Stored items
*** Block opens ***

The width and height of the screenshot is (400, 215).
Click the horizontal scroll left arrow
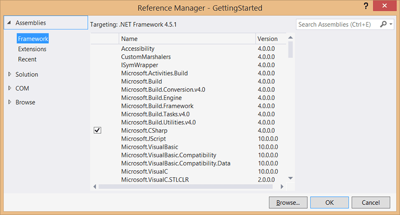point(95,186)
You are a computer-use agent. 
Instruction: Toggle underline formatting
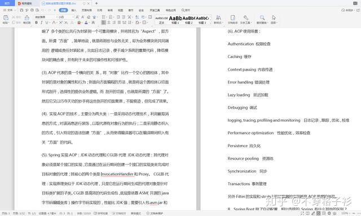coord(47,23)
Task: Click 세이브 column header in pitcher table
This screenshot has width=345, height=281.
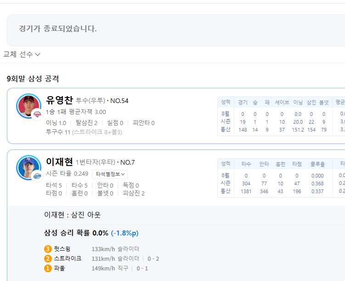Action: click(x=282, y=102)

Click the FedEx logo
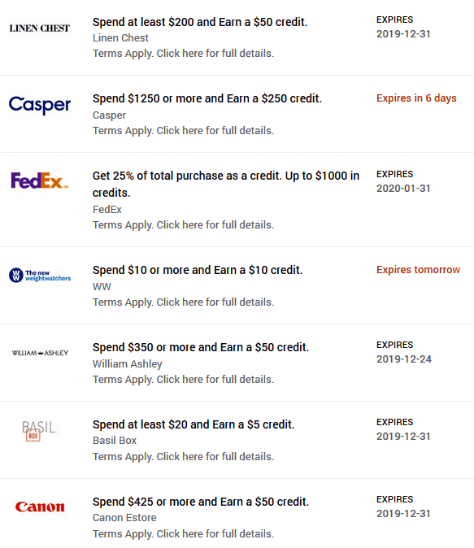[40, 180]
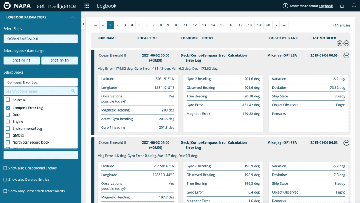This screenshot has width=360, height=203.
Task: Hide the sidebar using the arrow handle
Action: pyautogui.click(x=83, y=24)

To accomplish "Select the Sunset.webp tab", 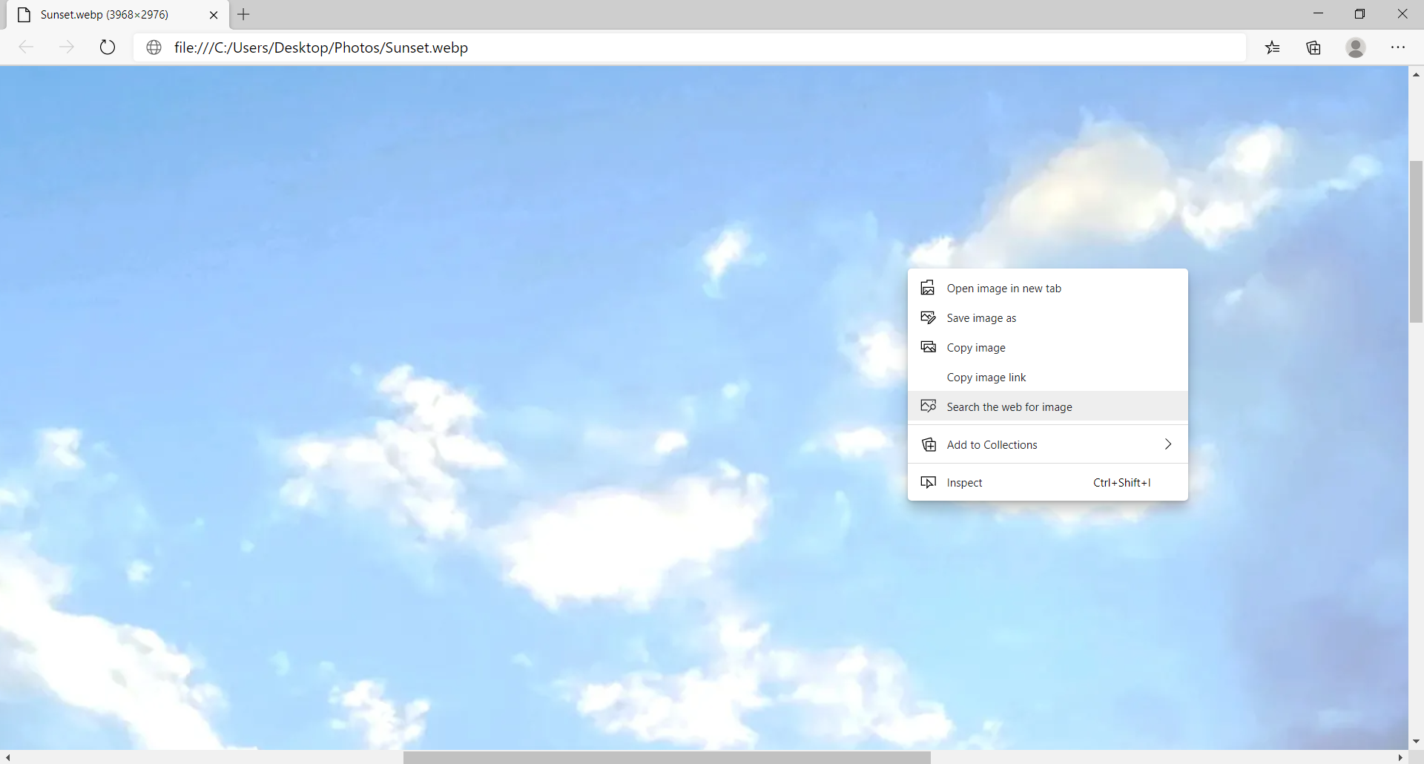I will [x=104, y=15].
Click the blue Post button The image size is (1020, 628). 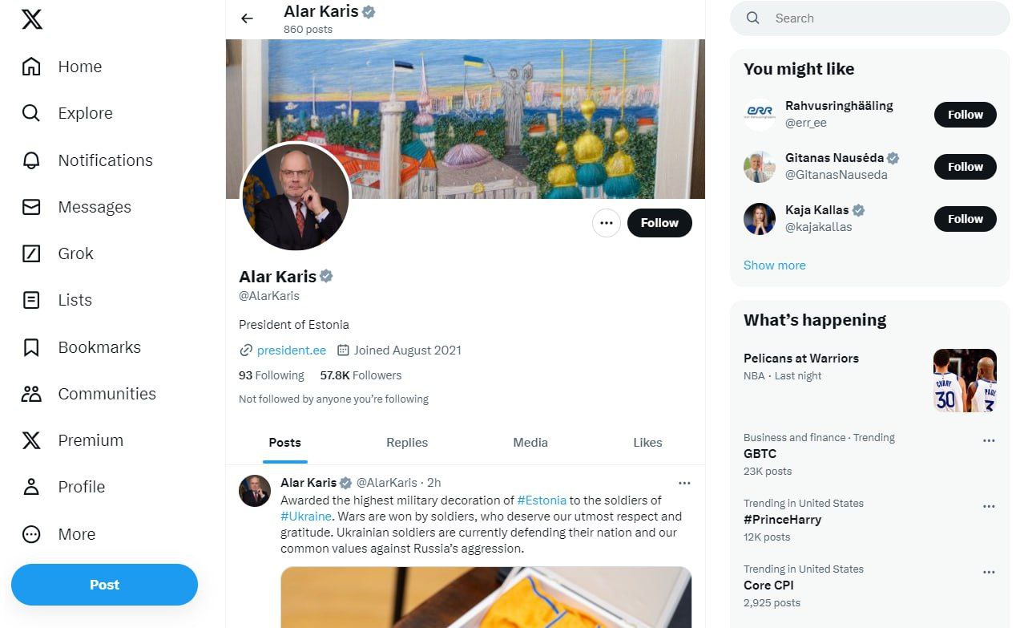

*** Block closes ***

- ASSIGNMENT:
Nothing but the lines from the first line of the records above to the line with "Task: Click 세이브", inclusive, should be transcribed exactly, and the pictures must be left out.

- ANSWER TO THIS TASK:
The width and height of the screenshot is (400, 215).
Click the horizontal scroll left arrow
point(95,186)
You are a computer-use agent. 
Instruction: Toggle underline formatting
coord(47,23)
Task: Click 세이브 column header in pitcher table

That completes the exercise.